Element lookup data
========

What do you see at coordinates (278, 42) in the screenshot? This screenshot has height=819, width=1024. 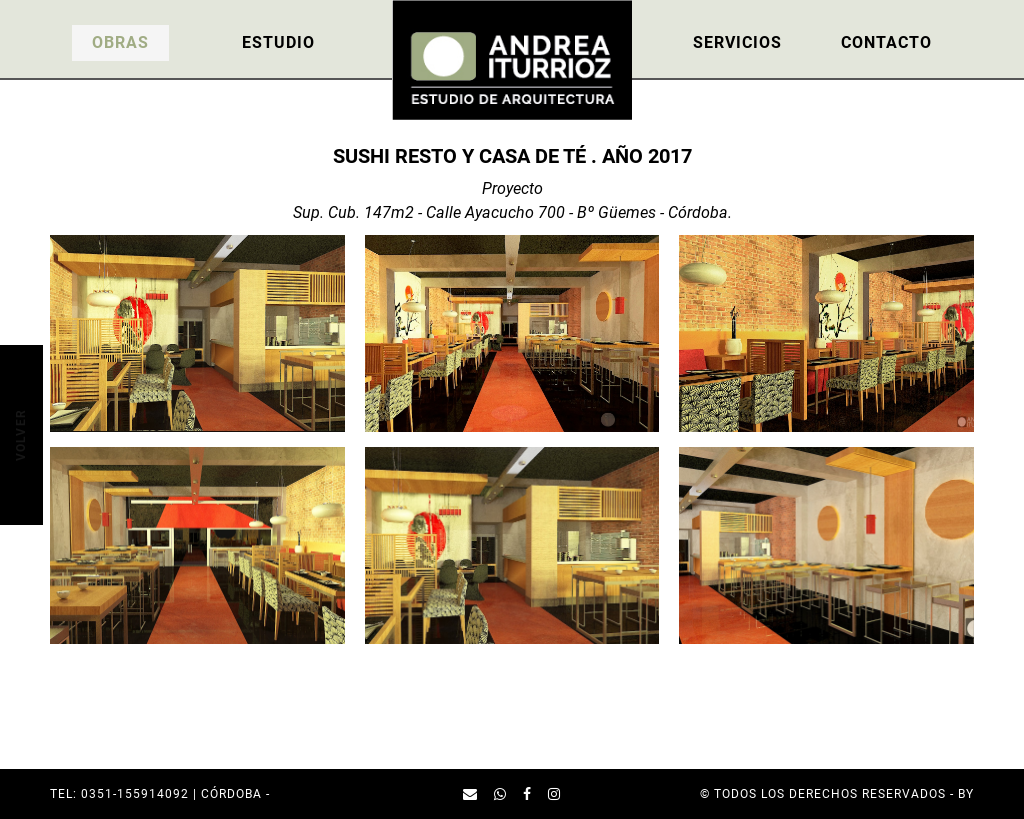 I see `Estudio` at bounding box center [278, 42].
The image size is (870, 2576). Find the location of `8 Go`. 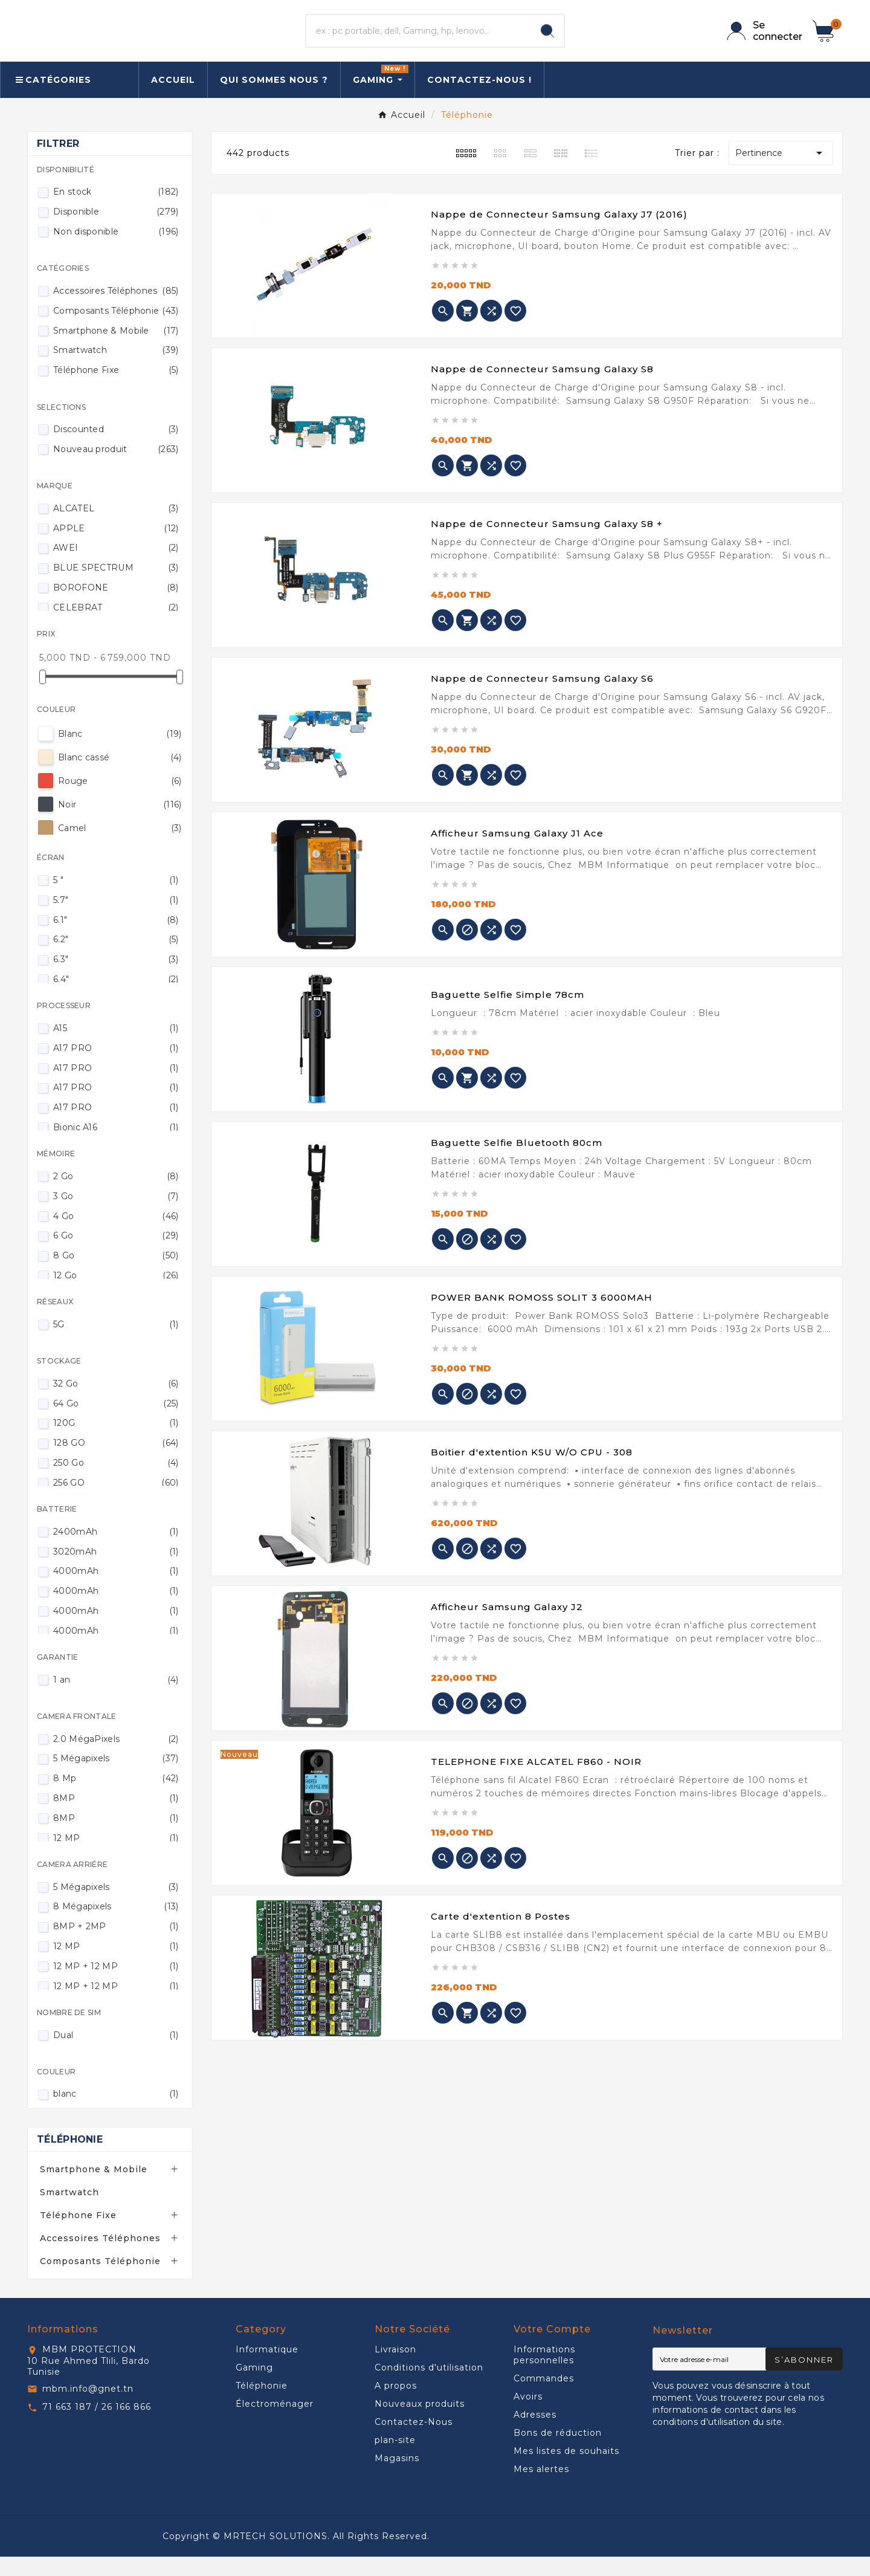

8 Go is located at coordinates (116, 1274).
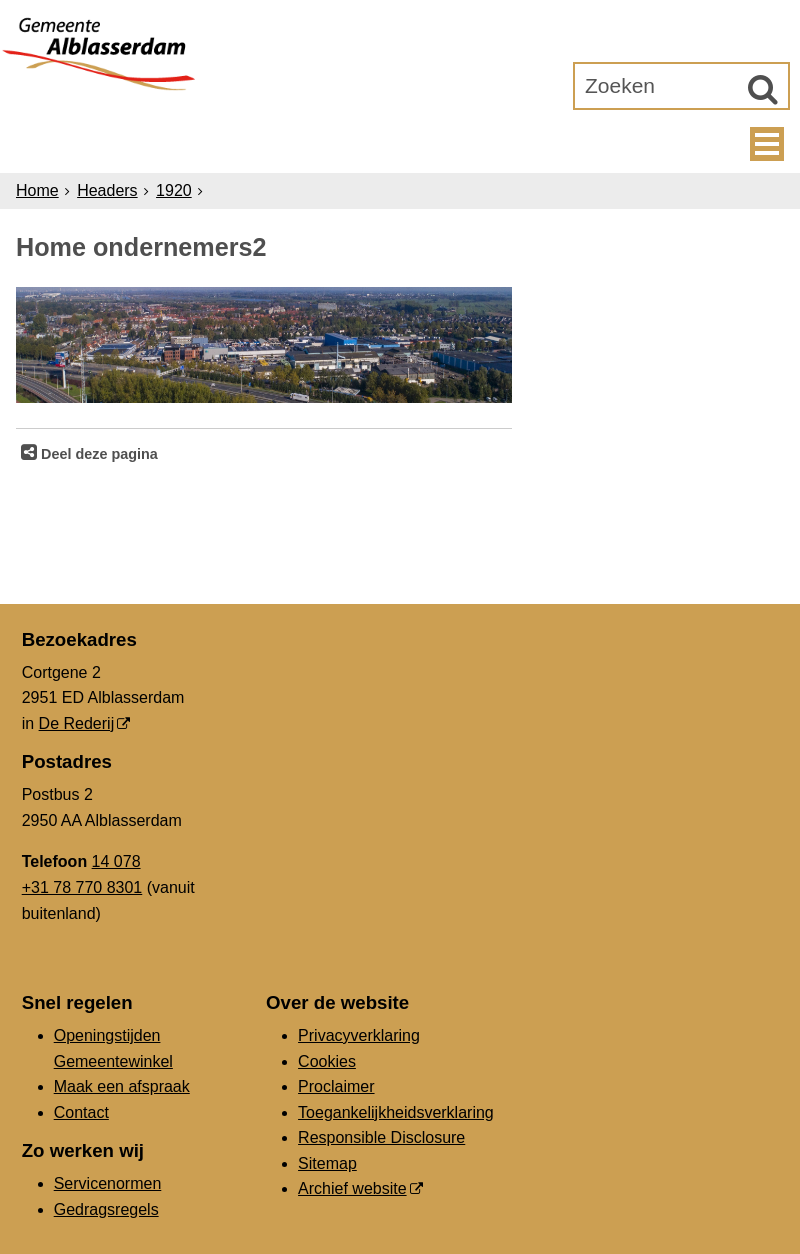  I want to click on Gedragsregels, so click(106, 1209).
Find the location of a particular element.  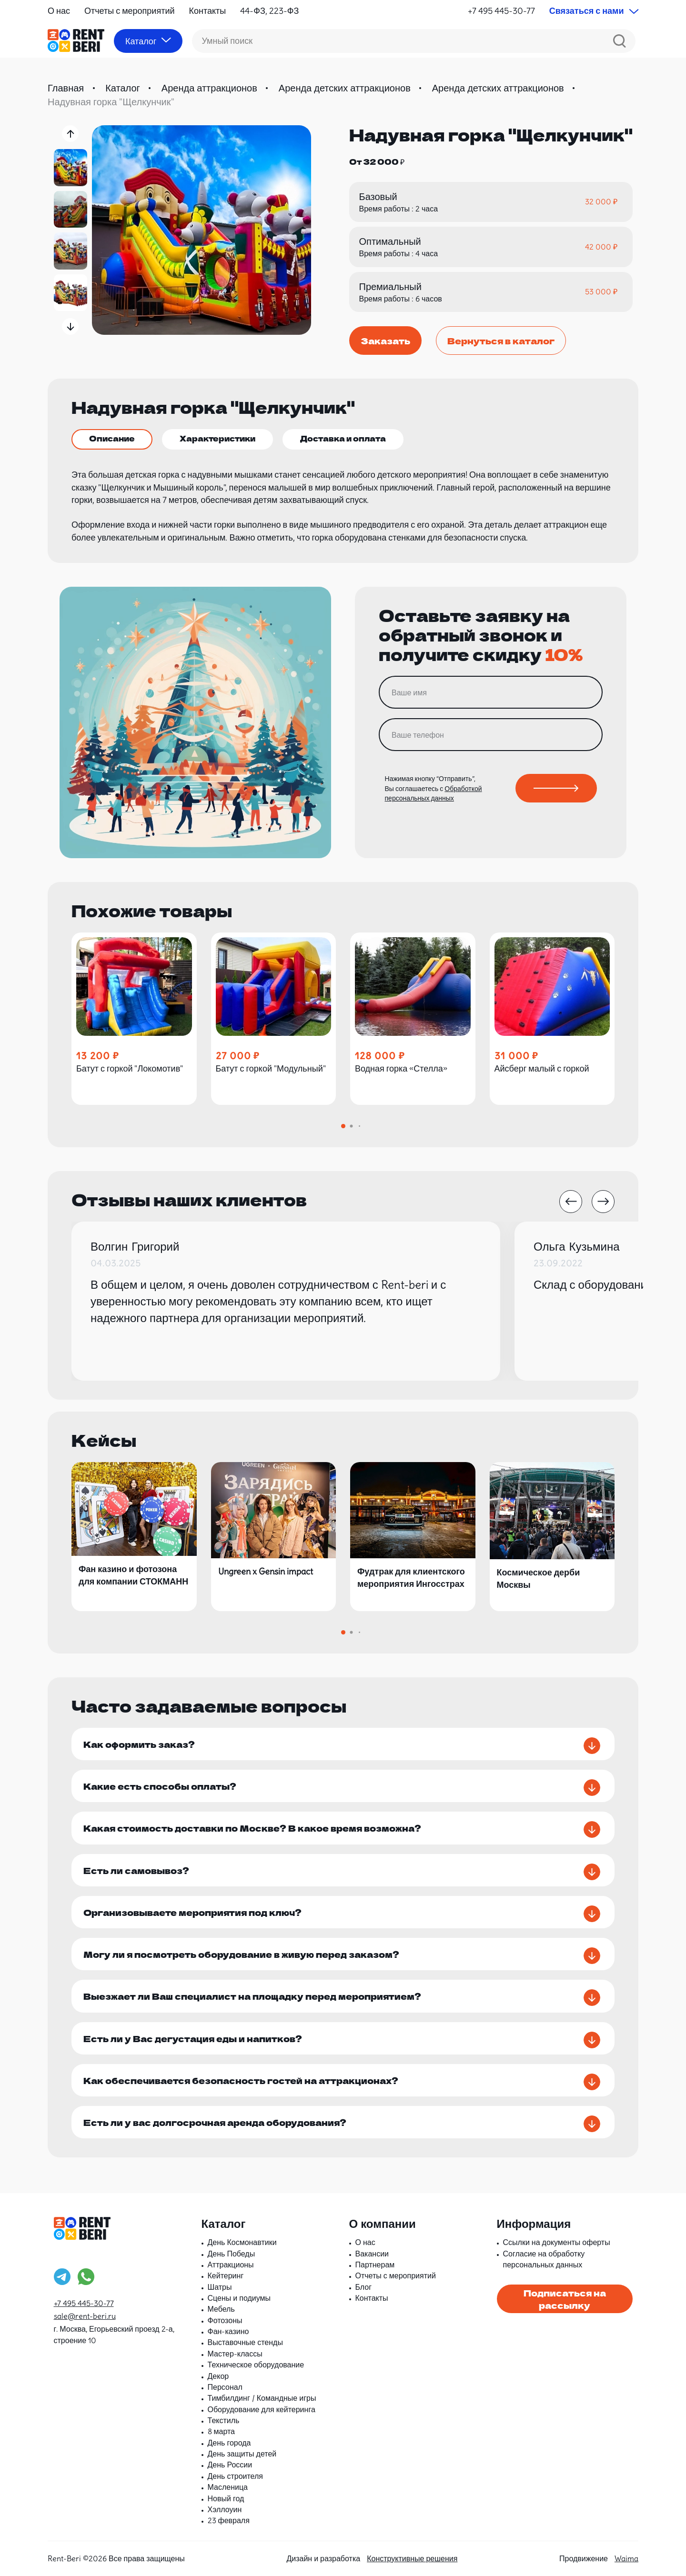

Вернуться в каталог is located at coordinates (501, 340).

========

> To do: In the data, starting with the line containing "The image size" and going on through the end, switch "location" to "position" and write those lines out again with everything else unchanged. Leave the pictures out of your answer.

> The response:
The image size is (870, 2576). Find the position of `8 Go`. 

8 Go is located at coordinates (116, 1274).
  I want to click on Gedragsregels, so click(106, 1209).
Find the position of a particular element.  

Вернуться в каталог is located at coordinates (501, 340).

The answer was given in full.